+++ GIVEN ENTRIES
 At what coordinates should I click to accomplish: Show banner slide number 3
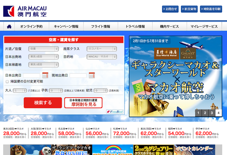tap(212, 113)
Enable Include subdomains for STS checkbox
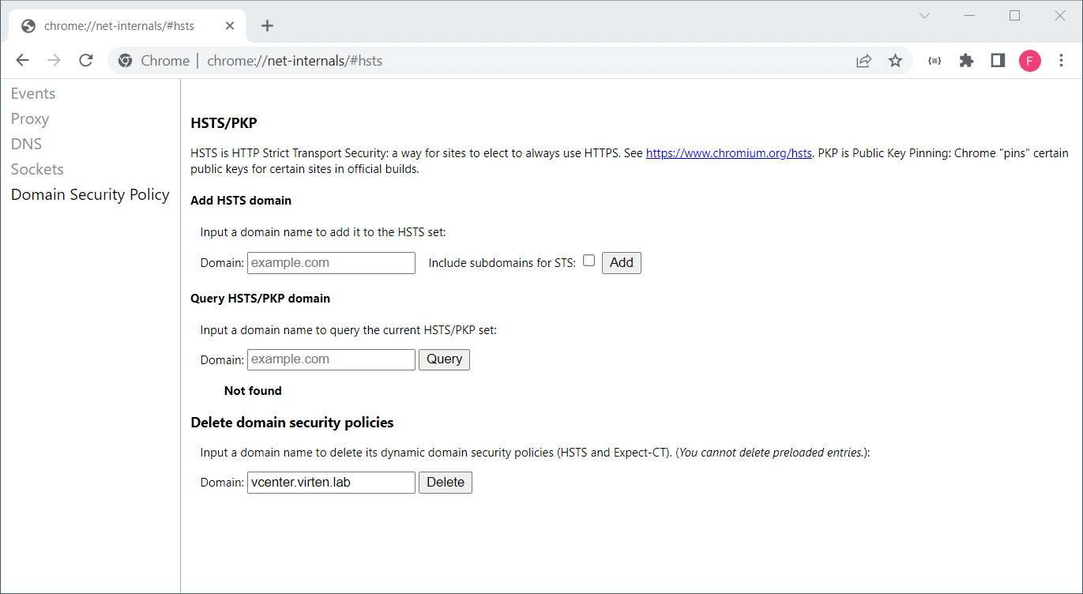 click(x=589, y=261)
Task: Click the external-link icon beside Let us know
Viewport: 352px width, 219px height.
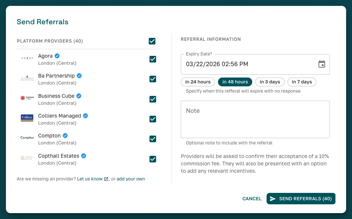Action: 106,179

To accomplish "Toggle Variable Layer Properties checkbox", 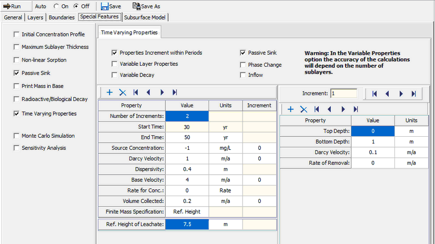I will point(115,64).
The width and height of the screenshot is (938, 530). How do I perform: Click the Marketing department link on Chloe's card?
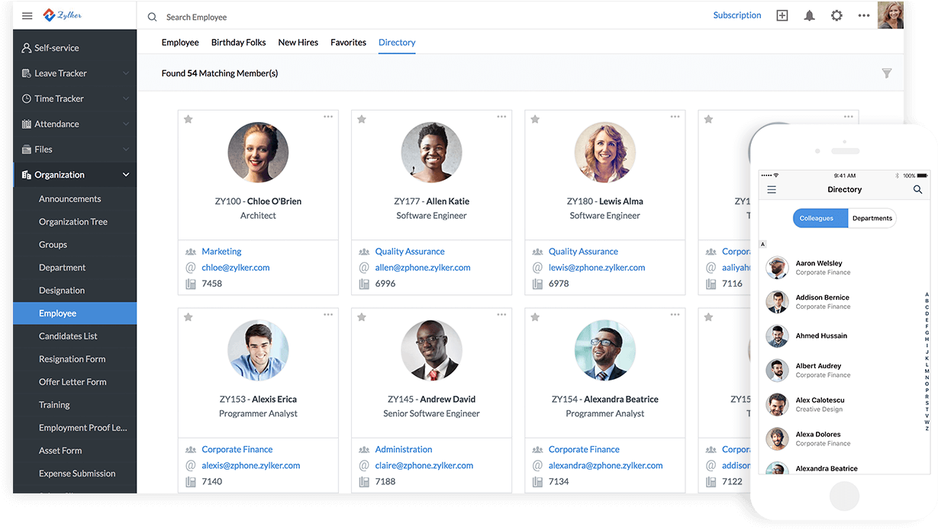coord(221,251)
++++++
TASK GOAL: Pictures excluded, output exactly the line that contains "The width and" and every line after it to the end of the data above.

OUTPUT FOR THIS EXERCISE:
The width and height of the screenshot is (938, 530). How do I perform: Click the Marketing department link on Chloe's card?
coord(221,251)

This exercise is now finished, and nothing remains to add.